**Problem details:**
For each of the statements (a), (b), and (c) below, say yes or no according to the passage about sitting on benches along trails, and quote the exact words from the passage that decide it. (a) Ella was able to sit during the walks. (b) Ella weighed about 30 lbs. (c) The writer enjoyed the rest breaks from the very start.

**Exercise passage:**

---

When I’m out hiking or walking I’ve made a hobby of always sitting on benches. Benches that are placed along hiking or walking trails. Benches were placed in certain spots for a reason and figuring out why has become a fun game for me. Most of the time, they have the best views, sometimes they’re put at the top of a steep incline for a rest, sometimes they are dedicated to someone and have lovely messages and sometimes they’re  just there. I started this hobby many years ago when Ella was alive and I’d take her hiking or walking. Because of Ella’s body structure and spasticity she was unable to sit. Ella was extremely stiff and sitting was impossible for her. So I carried her all the time. On walks and hikes we took a lot of breaks to rest. It wasn’t easy carrying her, she weighed about 30 lbs and couldn’t assist in the carry because she couldn’t hold on. Consequently, when hiking or walking with Ella, I took every opportunity to sit and rest for a moment.  For many years, I resented this, I wasn’t getting places fast enough, I didn’t have time to sit, I wasn’t getting a workout. However, as I aged and realized I couldn’t change my situation, my outlook softened I began to truly enjoy this precious time of just sitting with Ella in my arms and enjoying the view.

---

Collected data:

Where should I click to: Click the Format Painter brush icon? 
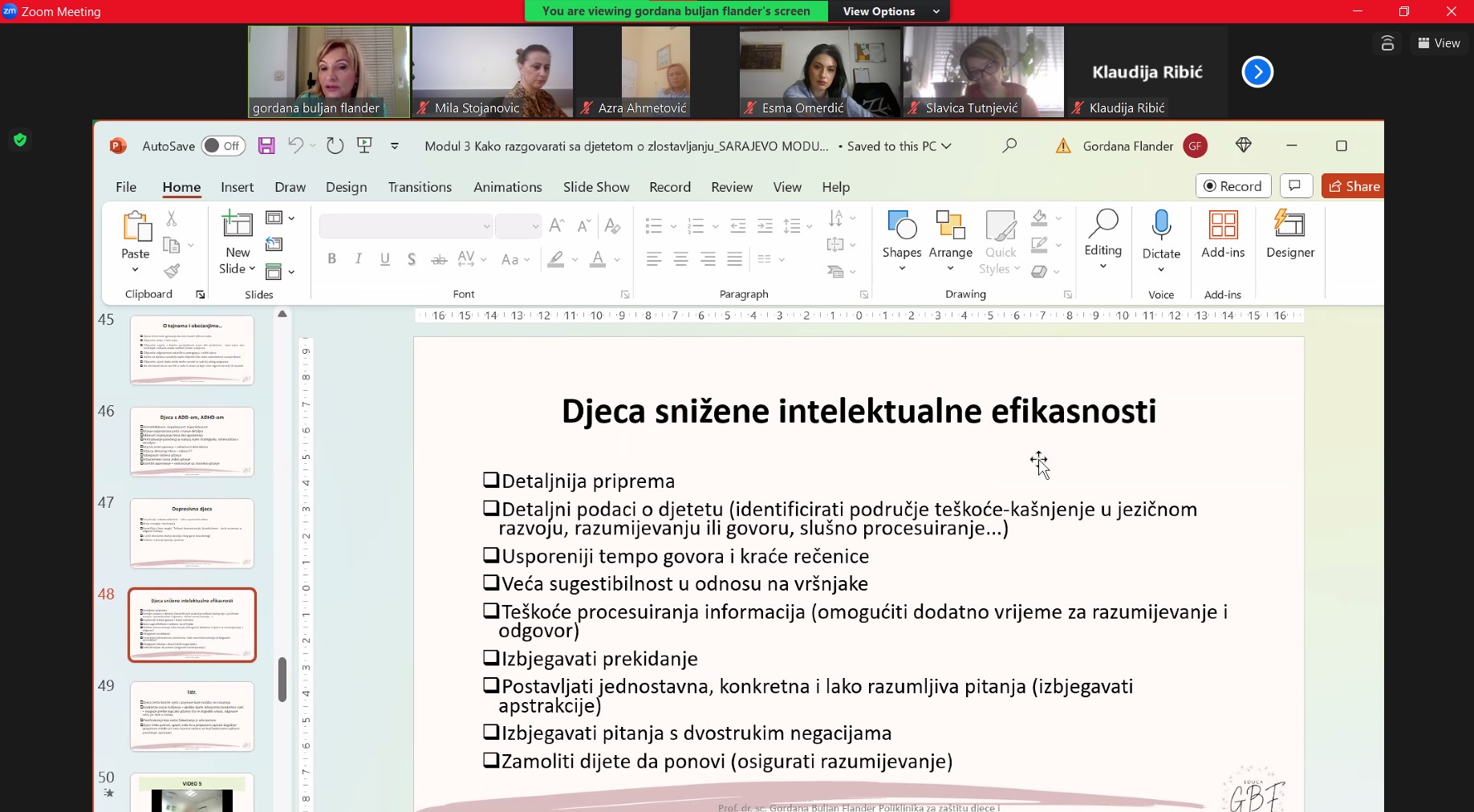[172, 271]
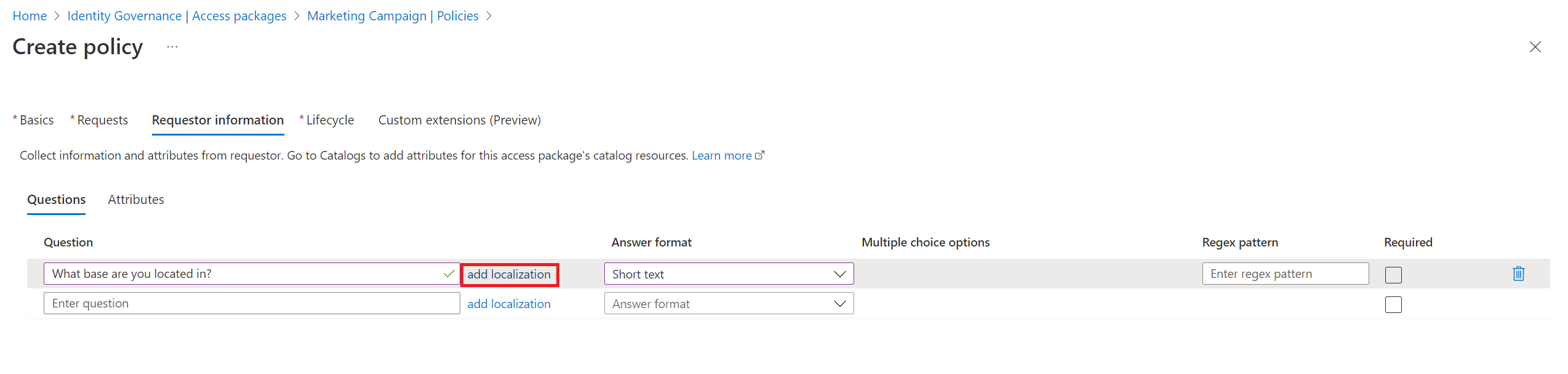Switch to the Attributes sub-tab

point(136,200)
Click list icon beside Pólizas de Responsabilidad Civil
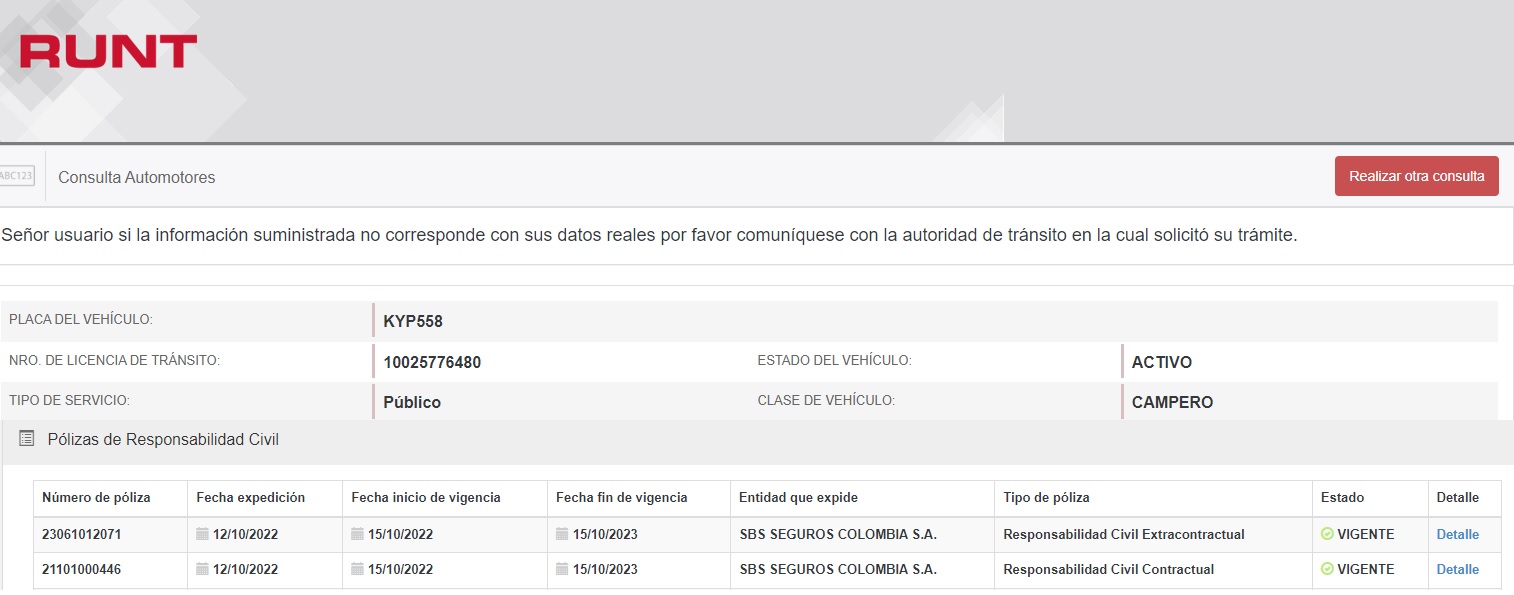Image resolution: width=1514 pixels, height=595 pixels. coord(27,438)
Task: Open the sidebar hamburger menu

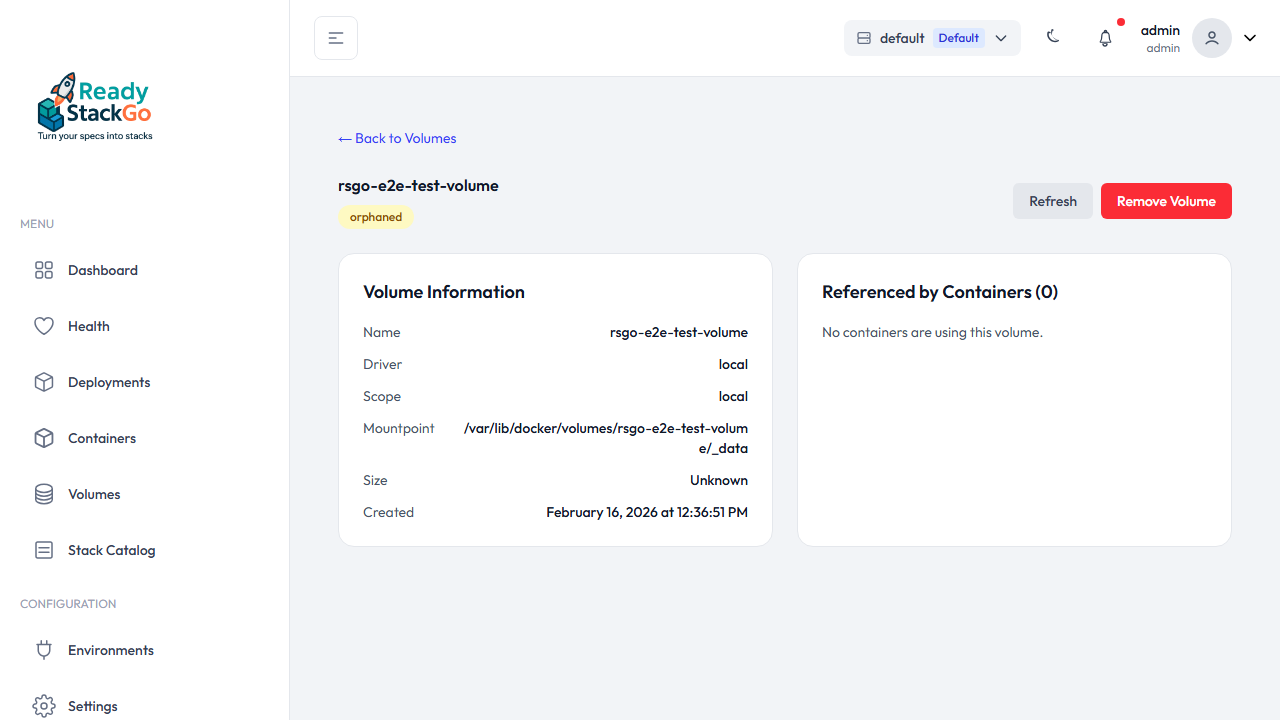Action: (x=335, y=37)
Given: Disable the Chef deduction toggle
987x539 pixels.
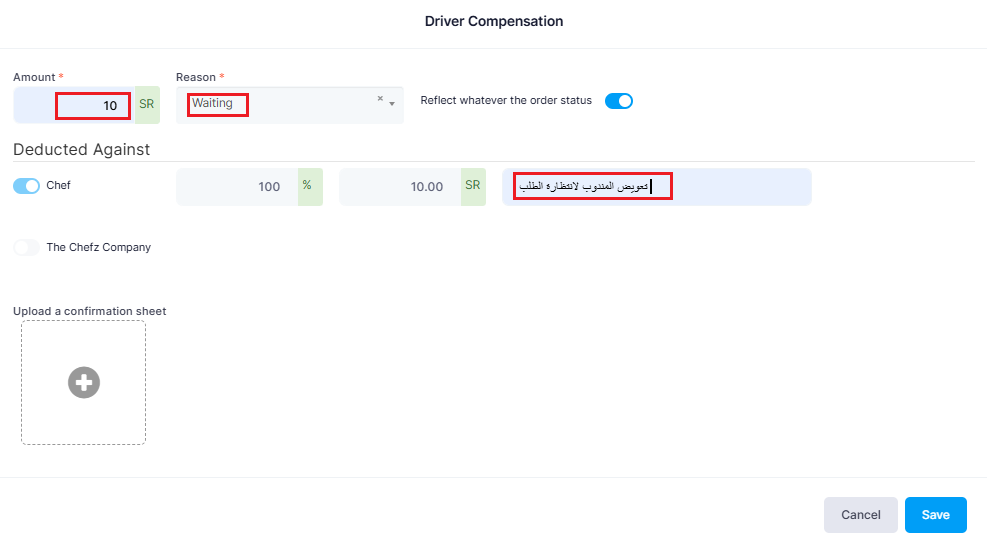Looking at the screenshot, I should tap(26, 186).
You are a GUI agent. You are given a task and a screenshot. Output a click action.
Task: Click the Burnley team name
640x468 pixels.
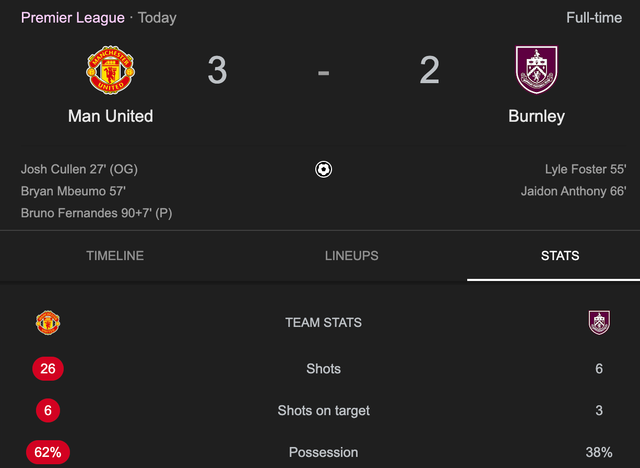click(x=536, y=116)
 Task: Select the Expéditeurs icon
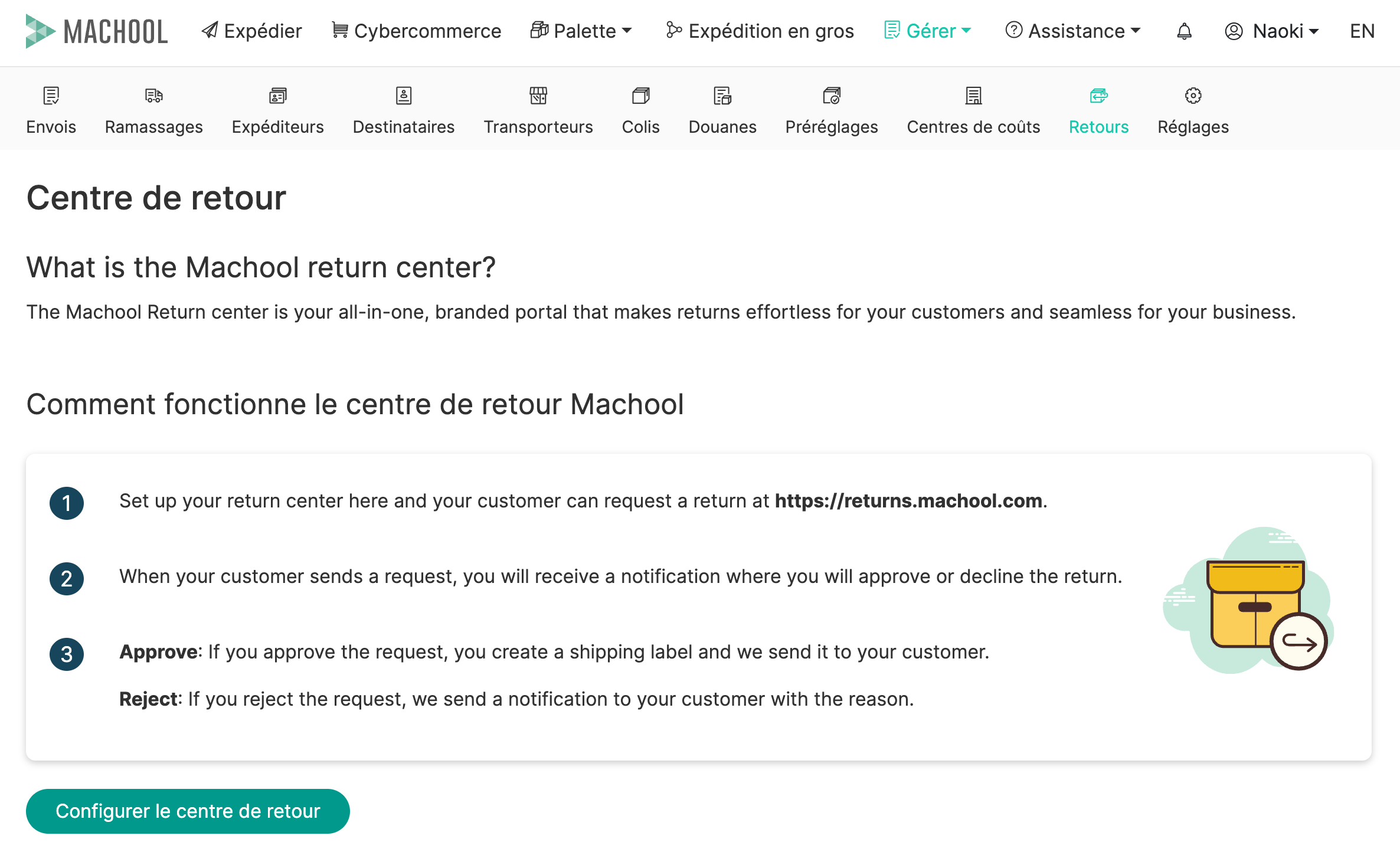(x=278, y=96)
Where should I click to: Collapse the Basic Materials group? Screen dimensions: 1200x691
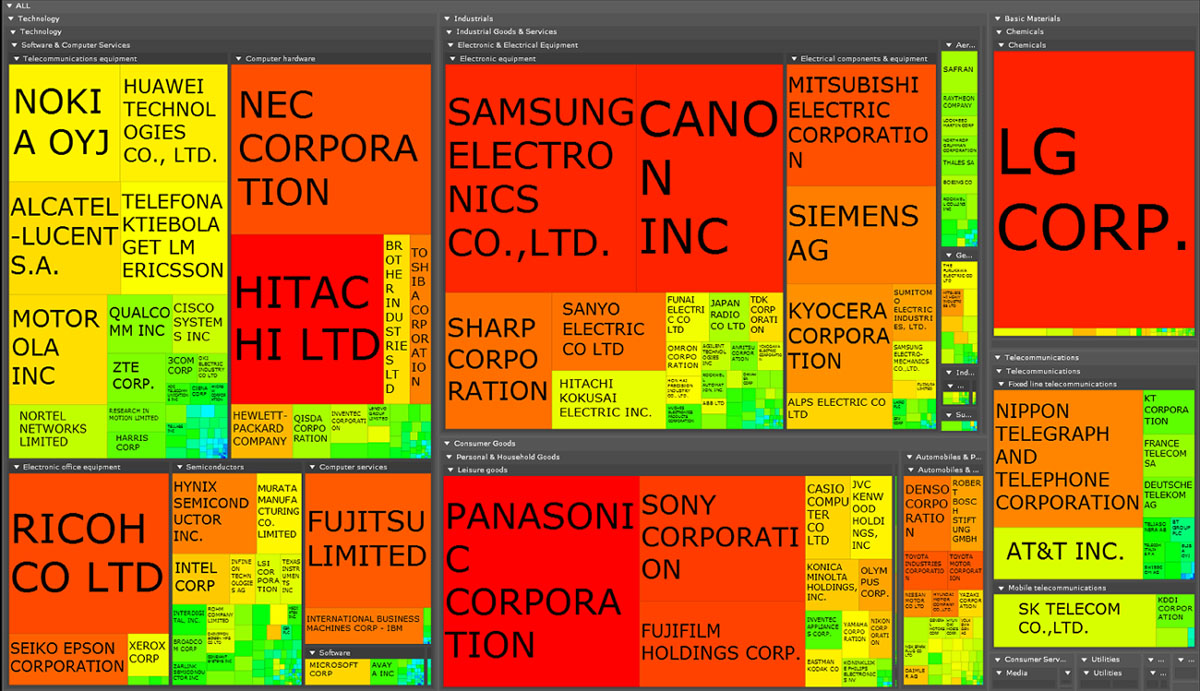pos(998,19)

---

**Response:**
(a) No: "Because of Ella’s body structure and spasticity she was unable to sit."
(b) Yes: "she weighed about 30 lbs"
(c) No: "For many years, I resented this"